Warning: Do not read this article until Nov. 23.
"Thanksgiving serves as a national myth about the salvific power of meat," complains Stephen H. Webb, a scholar who thinks the Bible supports vegetarianism. He finds the holiday spiritually vapid, "more about our gratitude for the stuffed turkey than for the variety and abundance of food options God has given us."
Besides, it's not even true that the Pilgrims feasted on turkey in 1621, he reports. They celebrated a "vegetable-laden harvest" by consuming corn mush, nuts, fruits, pumpkin, popcorn, squash and bread, with some venison and game birds merely "on the side."
Not necessary today
A bit of flesh-eating may have been necessary for the Pilgrims or ancient Israelites to survive, Webb suggests, but that hardly describes modern Americans.
Webb teaches philosophy and religion at Wabash College in Indiana and chairs the Cleveland-based Christian Vegetarian Association.
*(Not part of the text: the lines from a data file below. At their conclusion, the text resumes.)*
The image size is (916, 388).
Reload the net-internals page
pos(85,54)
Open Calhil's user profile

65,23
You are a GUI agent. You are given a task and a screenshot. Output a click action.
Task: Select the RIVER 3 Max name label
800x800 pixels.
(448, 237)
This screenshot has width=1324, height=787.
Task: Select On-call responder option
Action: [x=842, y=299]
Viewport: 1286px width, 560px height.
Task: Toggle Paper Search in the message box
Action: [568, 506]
He develops a Christian case for vegetarianism in "Good Eating: The Bible, Diet, and the Proper Love of Animals" (Brazos).
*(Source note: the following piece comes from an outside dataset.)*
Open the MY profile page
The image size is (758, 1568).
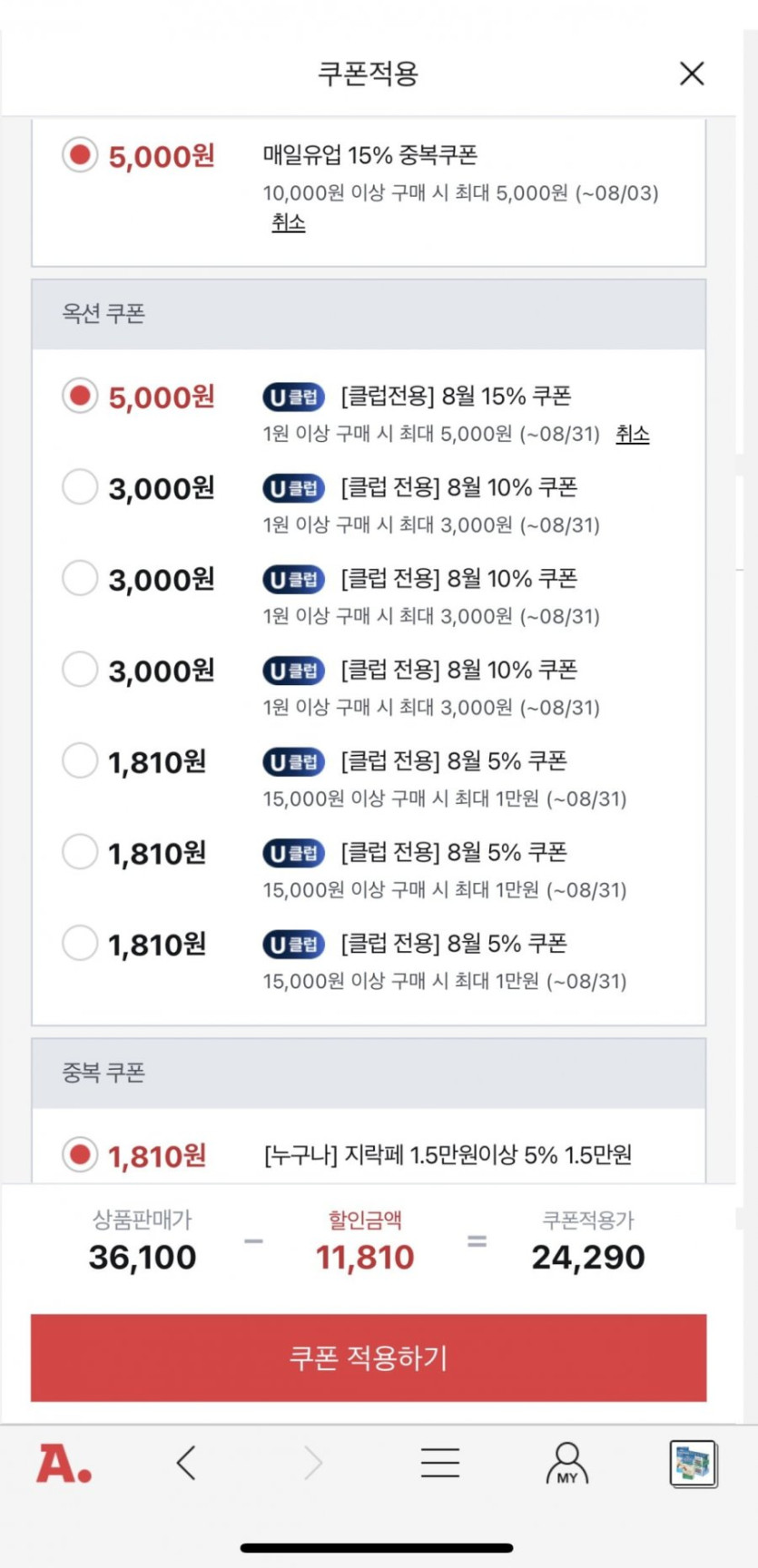[x=567, y=1463]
Webb knows his view is hard for conventional Christians to swallow, so he sharply distinguishes it from pagan-tinged vegetarianism and animal-rights zealotry.
Those movements make nature and animals divine rather than their Creator, or erase the biblical boundary between humans and other mammals, he says. Eastern religions add the factor of reincarnation: Animals are revered because they might have been human souls in past lives.
By biblical standards it's acceptable to use the labor and products of animals, Webb believes. "Animals are here in part to serve us." But the Bible insists they're to be treated respectfully, as creatures of God.
Webb pooh-poohs the "Jesus Was a Vegetarian" campaign. If we take the New Testament at face value, Jesus ate fish if not other flesh, although Webb notes liberal claims that fish-eating stories were "late additions" to the Gospels.
The Last Supper was a vegetarian meal, Webb points out.
In any event, he argues, the ethical question isn't what Jesus ate in the first century but what he'd eat if he were a 21st-century American, in light of his own teachings. Webb is convinced Jesus would forswear flesh due to these factors:
Heavy consumption of meat can harm human health. Heart disease aside, 70 percent of food-borne illnesses stem from meat and poultry.
Worse is the cost to animals. The only way to produce so much meat so cheaply is by raising animals "in ways that are clearly contrary to the life that God intended for them."
In terms of world hunger, 8.7 billion humans, far more than Earth's population, could be sustained by the food required to raise cattle.
Meat production is "tremendously costly to the environment." More than plant farming, raising of livestock causes soil erosion, deforestation and excessive use of water. In America, livestock produce 130 times the waste that humans do.
The biblical vegetarian's pet (so to speak) Bible text is God's dictum in the Garden of Eden: "Behold, I have given you every plant yielding seed which is upon the face of all the earth, and every tree with seed in its fruit; you shall have them for food" (Genesis 1:29).
After the flood
The Bible mentions meat-eating only after Noah's flood: "Every moving thing that lives shall be food for you; and as I gave you the green plants, I give you everything. Only you shall not eat flesh with its life, that is, its blood" (Genesis 9:3-4).
In the vegetarian view, meat was a concession to fallen humanity's sinfulness while plants-only was God's original intent.
What about the animal sacrifices in Old Testament worship, something the Bible itself never explains? All ancient peoples followed this practice, Webb figures, so God permitted sacrifices at an early stage of Israel's development, to control "the all-too-human lust for animal flesh."
One Webb slogan is a twist on "What Would Jesus Do?" (W.W.J.D.): "What Would Jesus Eat?"